Problem description = Write the listing out again, exactly as it reads below.

── Records supplied ──

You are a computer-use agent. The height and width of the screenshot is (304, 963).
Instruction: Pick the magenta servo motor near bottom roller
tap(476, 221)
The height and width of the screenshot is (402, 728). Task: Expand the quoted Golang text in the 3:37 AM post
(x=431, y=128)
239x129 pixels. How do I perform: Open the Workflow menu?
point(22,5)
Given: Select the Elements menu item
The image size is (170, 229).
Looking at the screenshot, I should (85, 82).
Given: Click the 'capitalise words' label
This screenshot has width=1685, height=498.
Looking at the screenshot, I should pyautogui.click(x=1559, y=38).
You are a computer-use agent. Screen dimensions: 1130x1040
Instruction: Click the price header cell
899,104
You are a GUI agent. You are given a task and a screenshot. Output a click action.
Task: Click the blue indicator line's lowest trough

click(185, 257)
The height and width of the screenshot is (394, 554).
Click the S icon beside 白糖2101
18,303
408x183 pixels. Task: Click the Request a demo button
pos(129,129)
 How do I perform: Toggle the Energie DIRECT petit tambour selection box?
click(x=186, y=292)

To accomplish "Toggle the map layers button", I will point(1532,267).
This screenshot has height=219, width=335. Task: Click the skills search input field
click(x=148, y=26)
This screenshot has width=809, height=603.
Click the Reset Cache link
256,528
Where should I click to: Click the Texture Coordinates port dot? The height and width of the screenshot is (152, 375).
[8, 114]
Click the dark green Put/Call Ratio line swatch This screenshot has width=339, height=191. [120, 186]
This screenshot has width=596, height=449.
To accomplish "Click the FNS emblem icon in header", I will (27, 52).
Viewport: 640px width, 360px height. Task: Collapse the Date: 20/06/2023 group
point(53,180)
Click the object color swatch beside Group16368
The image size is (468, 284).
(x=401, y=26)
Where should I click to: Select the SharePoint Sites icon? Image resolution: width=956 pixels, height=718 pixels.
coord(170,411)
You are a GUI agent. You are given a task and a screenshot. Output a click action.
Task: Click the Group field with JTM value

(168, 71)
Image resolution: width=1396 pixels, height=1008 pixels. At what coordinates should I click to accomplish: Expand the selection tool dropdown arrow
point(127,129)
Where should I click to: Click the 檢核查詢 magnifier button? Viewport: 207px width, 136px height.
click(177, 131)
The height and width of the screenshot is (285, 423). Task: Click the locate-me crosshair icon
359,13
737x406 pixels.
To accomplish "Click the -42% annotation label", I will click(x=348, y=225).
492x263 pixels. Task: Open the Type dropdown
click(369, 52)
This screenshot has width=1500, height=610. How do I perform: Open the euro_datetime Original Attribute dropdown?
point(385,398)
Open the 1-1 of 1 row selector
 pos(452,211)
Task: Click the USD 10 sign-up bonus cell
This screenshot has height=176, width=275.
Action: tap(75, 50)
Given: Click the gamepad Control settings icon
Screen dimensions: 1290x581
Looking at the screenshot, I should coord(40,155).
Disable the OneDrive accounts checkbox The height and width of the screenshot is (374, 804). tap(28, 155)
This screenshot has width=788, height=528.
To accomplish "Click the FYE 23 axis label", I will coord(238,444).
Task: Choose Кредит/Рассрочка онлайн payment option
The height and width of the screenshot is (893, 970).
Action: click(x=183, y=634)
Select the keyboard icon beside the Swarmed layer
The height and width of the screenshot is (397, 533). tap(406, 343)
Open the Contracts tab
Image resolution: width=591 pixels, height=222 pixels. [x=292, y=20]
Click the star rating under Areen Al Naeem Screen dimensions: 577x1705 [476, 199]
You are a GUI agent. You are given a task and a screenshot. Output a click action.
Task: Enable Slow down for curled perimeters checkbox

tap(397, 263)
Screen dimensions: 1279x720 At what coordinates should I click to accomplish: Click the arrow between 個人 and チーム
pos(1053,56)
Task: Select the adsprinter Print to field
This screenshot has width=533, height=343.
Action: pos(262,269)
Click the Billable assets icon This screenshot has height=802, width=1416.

───

Task response =
You are a computer-use agent. The height and width of the screenshot is (304, 963).
Instruction: Pick the magenta servo motor near bottom roller
tap(476, 221)
The height and width of the screenshot is (402, 728). Task: Expand the quoted Golang text in the 3:37 AM post
(x=431, y=128)
239x129 pixels. How do I perform: Open the Workflow menu?
point(22,5)
Given: Select the Elements menu item
The image size is (170, 229).
Looking at the screenshot, I should (85, 82).
Given: Click the 'capitalise words' label
This screenshot has width=1685, height=498.
Looking at the screenshot, I should pyautogui.click(x=1559, y=38).
You are a computer-use agent. Screen dimensions: 1130x1040
Instruction: Click the price header cell
899,104
You are a GUI agent. You are given a task and a screenshot. Output a click action.
Task: Click the blue indicator line's lowest trough

click(185, 257)
The height and width of the screenshot is (394, 554).
Click the S icon beside 白糖2101
18,303
408x183 pixels. Task: Click the Request a demo button
pos(129,129)
 How do I perform: Toggle the Energie DIRECT petit tambour selection box?
click(x=186, y=292)

To accomplish "Toggle the map layers button", I will point(1532,267).
This screenshot has height=219, width=335. Task: Click the skills search input field
click(x=148, y=26)
This screenshot has width=809, height=603.
Click the Reset Cache link
256,528
Where should I click to: Click the Texture Coordinates port dot? The height and width of the screenshot is (152, 375).
[8, 114]
Click the dark green Put/Call Ratio line swatch This screenshot has width=339, height=191. [120, 186]
This screenshot has width=596, height=449.
To accomplish "Click the FNS emblem icon in header", I will (27, 52).
Viewport: 640px width, 360px height. Task: Collapse the Date: 20/06/2023 group
point(53,180)
Click the object color swatch beside Group16368
The image size is (468, 284).
(x=401, y=26)
Where should I click to: Select the SharePoint Sites icon? Image resolution: width=956 pixels, height=718 pixels.
coord(170,411)
You are a GUI agent. You are given a task and a screenshot. Output a click action.
Task: Click the Group field with JTM value

(168, 71)
Image resolution: width=1396 pixels, height=1008 pixels. At what coordinates should I click to accomplish: Expand the selection tool dropdown arrow
point(127,129)
Where should I click to: Click the 檢核查詢 magnifier button? Viewport: 207px width, 136px height.
click(177, 131)
The height and width of the screenshot is (285, 423). Task: Click the locate-me crosshair icon
359,13
737x406 pixels.
To accomplish "Click the -42% annotation label", I will click(x=348, y=225).
492x263 pixels. Task: Open the Type dropdown
click(369, 52)
This screenshot has width=1500, height=610. How do I perform: Open the euro_datetime Original Attribute dropdown?
point(385,398)
Open the 1-1 of 1 row selector
 pos(452,211)
Task: Click the USD 10 sign-up bonus cell
This screenshot has height=176, width=275.
Action: tap(75, 50)
Given: Click the gamepad Control settings icon
Screen dimensions: 1290x581
Looking at the screenshot, I should coord(40,155).
Disable the OneDrive accounts checkbox The height and width of the screenshot is (374, 804). tap(28, 155)
This screenshot has width=788, height=528.
To accomplish "Click the FYE 23 axis label", I will coord(238,444).
Task: Choose Кредит/Рассрочка онлайн payment option
The height and width of the screenshot is (893, 970).
Action: click(x=183, y=634)
Select the keyboard icon beside the Swarmed layer
The height and width of the screenshot is (397, 533). tap(406, 343)
Open the Contracts tab
Image resolution: width=591 pixels, height=222 pixels. [x=292, y=20]
Click the star rating under Areen Al Naeem Screen dimensions: 577x1705 [476, 199]
You are a GUI agent. You are given a task and a screenshot. Output a click action.
Task: Enable Slow down for curled perimeters checkbox

tap(397, 263)
Screen dimensions: 1279x720 At what coordinates should I click to accomplish: Click the arrow between 個人 and チーム
pos(1053,56)
Task: Select the adsprinter Print to field
This screenshot has width=533, height=343.
Action: pos(262,269)
Click the Billable assets icon This screenshot has height=802, width=1416.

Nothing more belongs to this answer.